Bir başka internet sitesi, "İşte Ersanlı'nın verdiği KCK dersleri!" diyor. Sondaki "ünlem"e bakarak, Büşra Hanım'ın "bir intihar bombacısının el rehberi" tadında yakın mesafe savaş taktikleri öğrettiğini filan zannedebilirsiniz. Hayır, "sözde akademi" vurgusunun geçtiği cümlelerden öğreniyoruz ki, Ersanlı'nın verdiği ders "Toplumsal Cinsiyetçilik". Bu şehrin her yerinde bu konu üzerine verilen bir seminere rastlayabilirsiniz.
"Soros" adı verilen "Yahudi"nin derneğinin kurucu üyesiymiş sonra! Bahsi geçen dernek "Helsinki Yurttaşlar Derneği". Birincisi, dernek Soros tarafından filan değil, ağırlıklı olarak AB'nin çeşitli programları tarafından fonlanıyor. İkincisi, Büşra Ersanlı, bu derneğin kurucu üyesi değil. Bir dönem yönetim kurulunda bulundu. Üçüncüsü, bu derneğin "kurucu üyesi" olmak suç ise, belirtmek lazım ki derneğin Murat Belge'den Ali Bulaç'a kadar çeşitlenen bir kurucu üye listesi var. Normal şartlarda buradan bir "sarı yıldız" çıkmaz yani, ama yeterince ovalanan her lambadan bir "cin" çıkabilir. Herhalde umut edilen de biraz bu.

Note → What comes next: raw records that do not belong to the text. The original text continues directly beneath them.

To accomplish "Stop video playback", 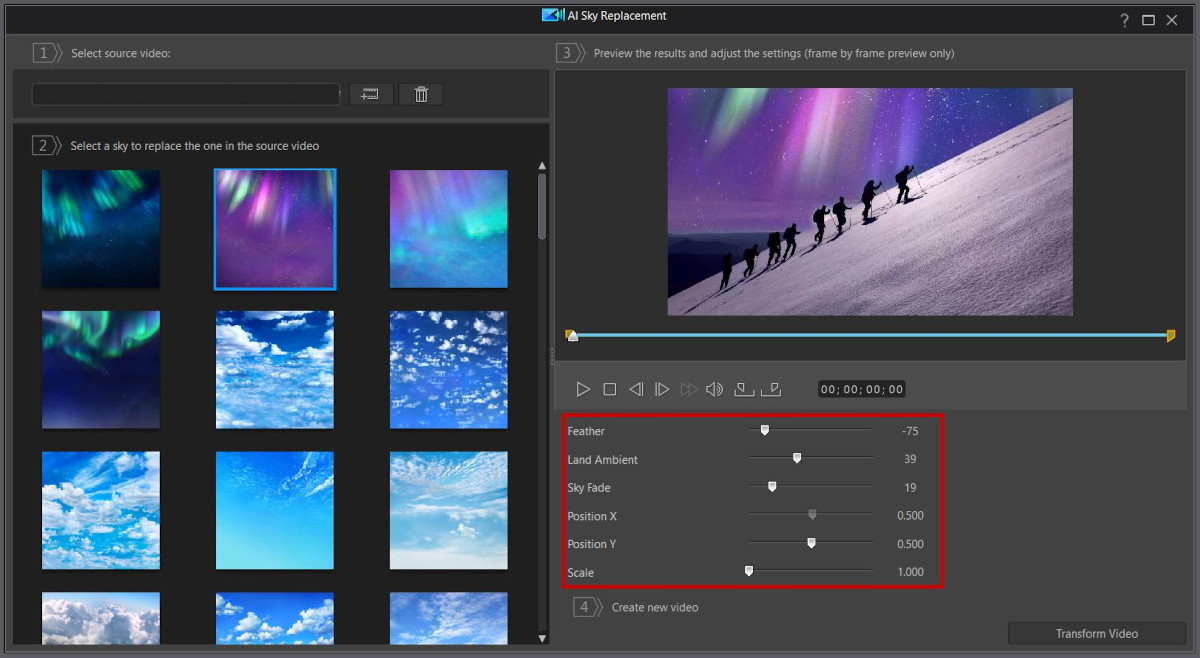I will (610, 389).
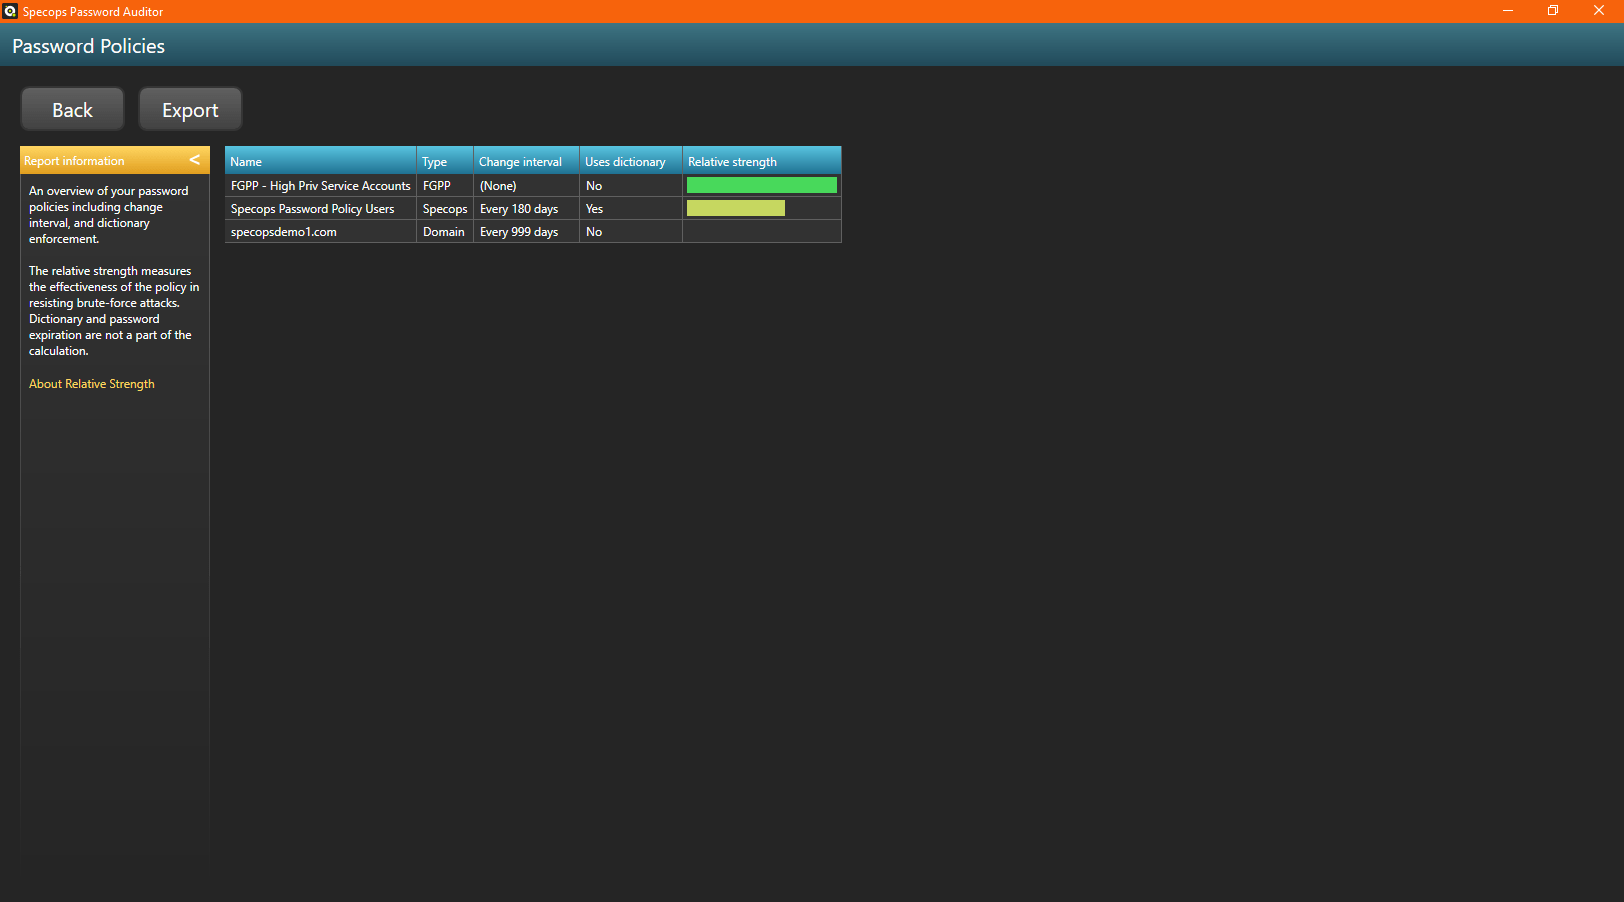This screenshot has width=1624, height=902.
Task: Select the Specops Password Policy Users row
Action: coord(312,209)
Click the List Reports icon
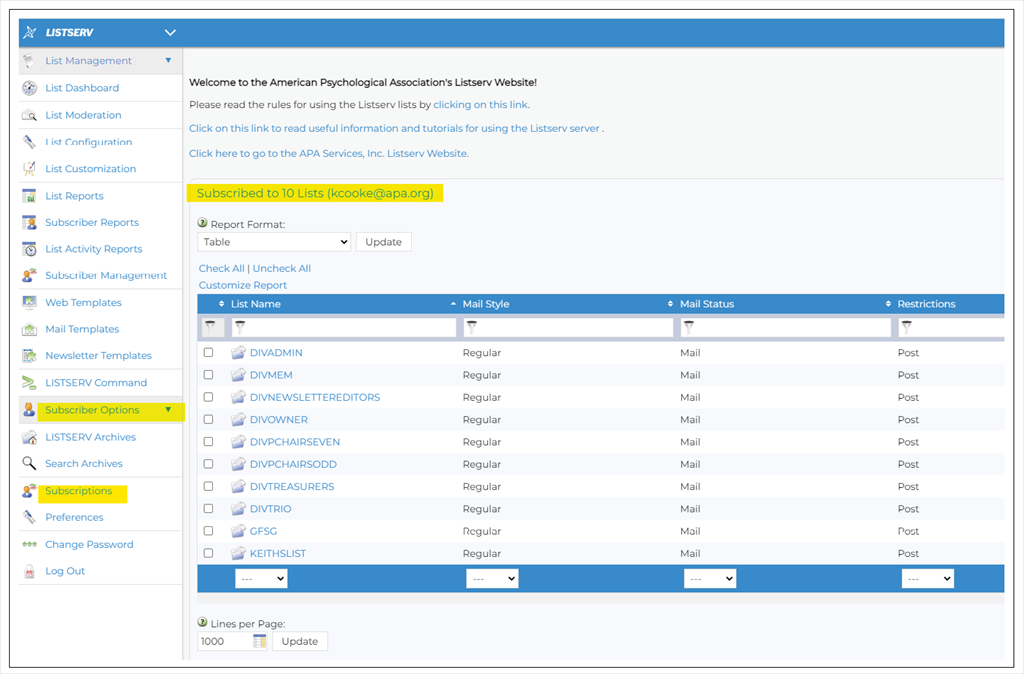The height and width of the screenshot is (674, 1024). click(x=28, y=196)
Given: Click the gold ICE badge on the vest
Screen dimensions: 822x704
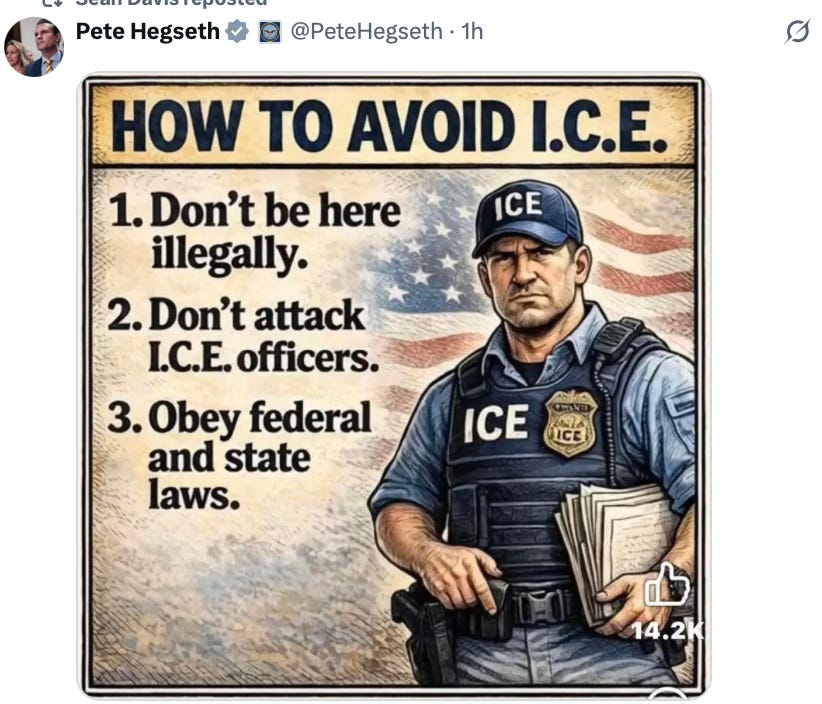Looking at the screenshot, I should click(570, 423).
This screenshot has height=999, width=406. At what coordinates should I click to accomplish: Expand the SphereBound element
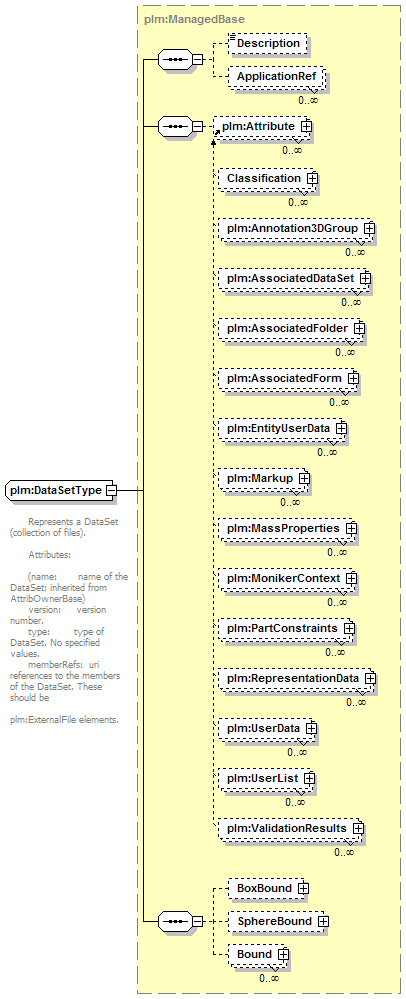click(323, 921)
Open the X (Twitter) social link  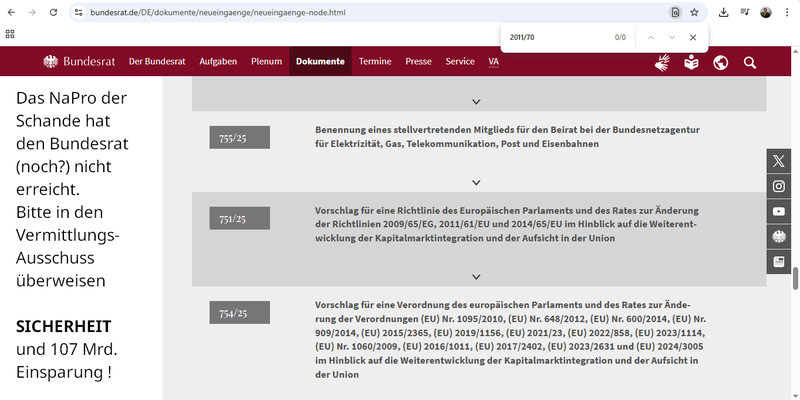click(x=779, y=161)
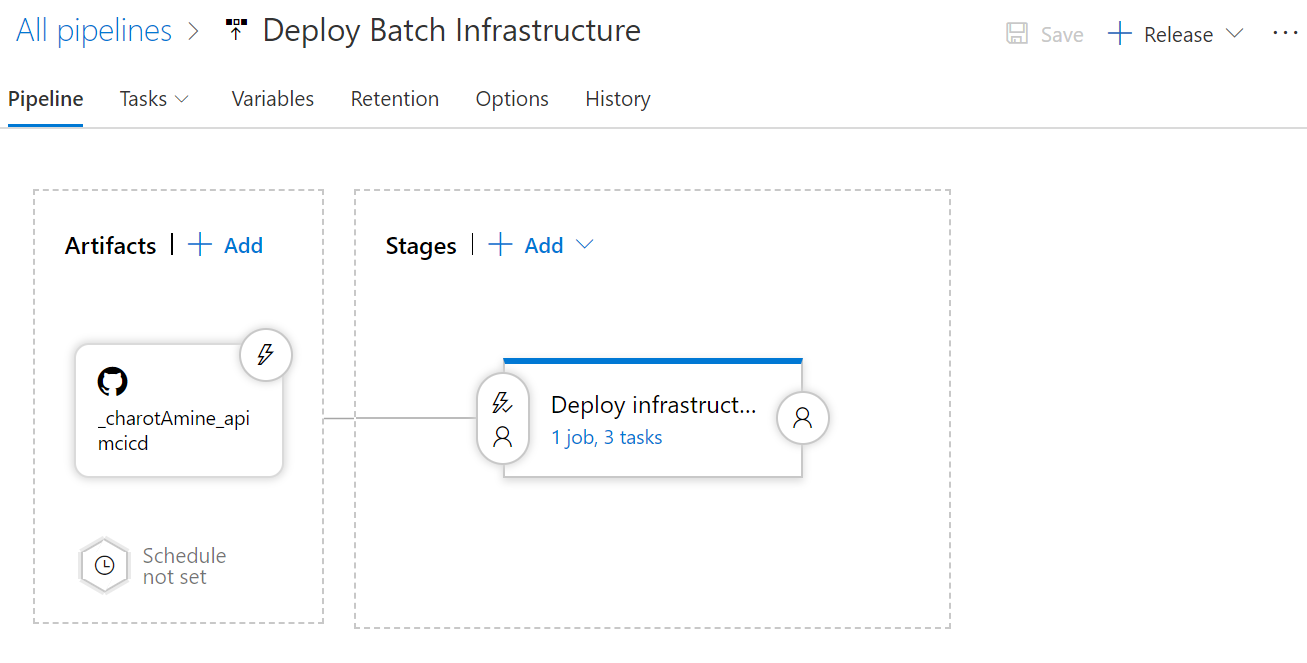Screen dimensions: 1307x663
Task: Click the GitHub artifact icon for _charotAmine_apimcicd
Action: (x=112, y=381)
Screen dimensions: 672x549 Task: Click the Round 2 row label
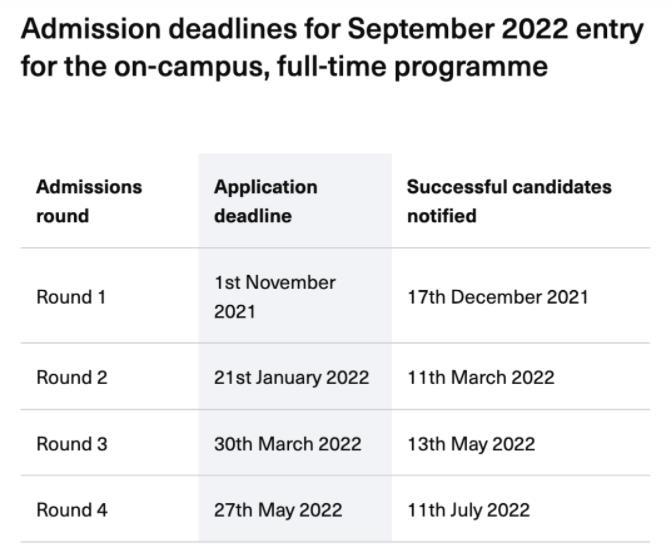pos(72,378)
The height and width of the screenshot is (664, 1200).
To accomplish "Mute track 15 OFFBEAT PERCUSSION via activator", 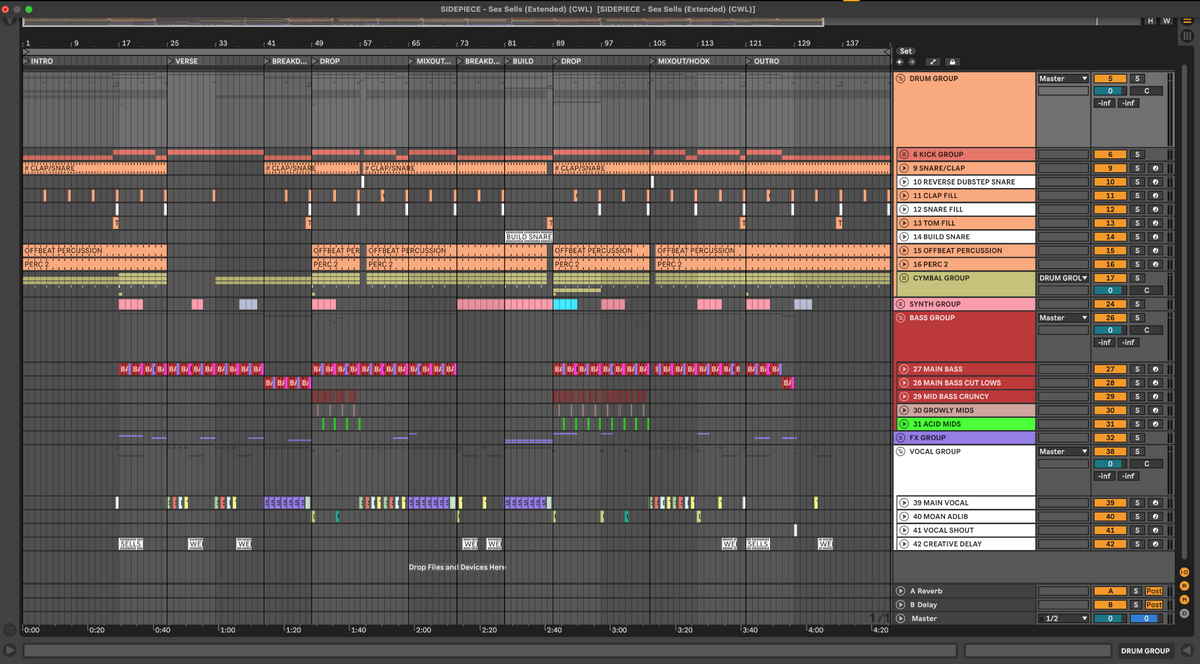I will [x=1109, y=251].
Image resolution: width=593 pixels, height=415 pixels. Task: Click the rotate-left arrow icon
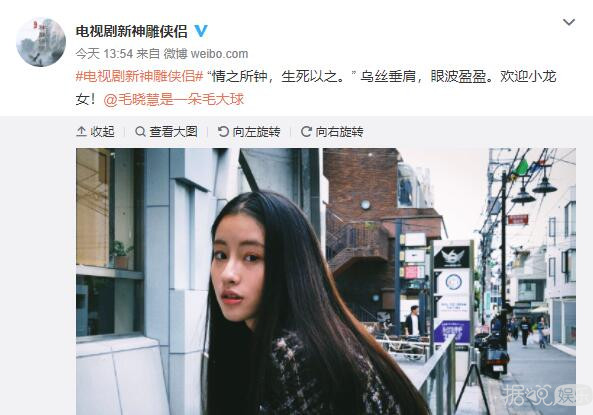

Nitekim bakın, Ersanlı'nın "Yahudi aşkı" diye verilen, eski eşi, aman dikkat, Lazare Cem Behar isimli Musevi asıllı bir iktisatçı olarak görünüyor... Yahu, başına Lazare filan diyerek "otantik" isim yerleştirilince bildiğimiz Cem Behar, başka biri olmuyor ki... Aynı Cem Behar işte, Zaman Gazetesi'nde yıllarca tatlı tatlı müzik/sanat/kültür yazıları yazmış, aynı zamanda müzikolog olan şahıs. "Klasik Türk Müziği Üzerine Denemeler", "On Sekizinci Yüzyılda Türk Müziği", "Zaman, Mekân, Müzik" gibi eserleri olan, Osmanlı mirası konusunda hassas İslamcıların bir zamanlar pek beğendiği, pek değerli bulduğu kişi.
1972'de TİKB faaliyetlerinden dolayı tutuklanmış Ersanlı. Tescilli solcu yani. Ne güzel. Zaten Yahudilerle de içli dışlıydı. Zaten beyaz Türk'tü. O halde ondan her melanet gelir, öyle mi?
Ersanlı, kendisini devrimci şiddet romantizmine kaptırıp, işi gençlere "Meydanlara çıkın, molotofkokteylleri yapın!" mealinde kışkırtıcı söylevler vermeye kadar vardırmış ve ortam dinlemelerine de bunlar takılmış ise bilemem. Ama işlediği varsayılan suç, yukarıda zikrettiğim kadar vahim değilse, o zaman durum vahim demektir.
Zira, o ihtimalde devlet insanlara şunu söylüyor demektir: Muhatap alınmak mı istiyorsun? O halde barıştı, meclisti, siyasetti diye top çevirme. Git eline bir silah al, arazide görüşelim!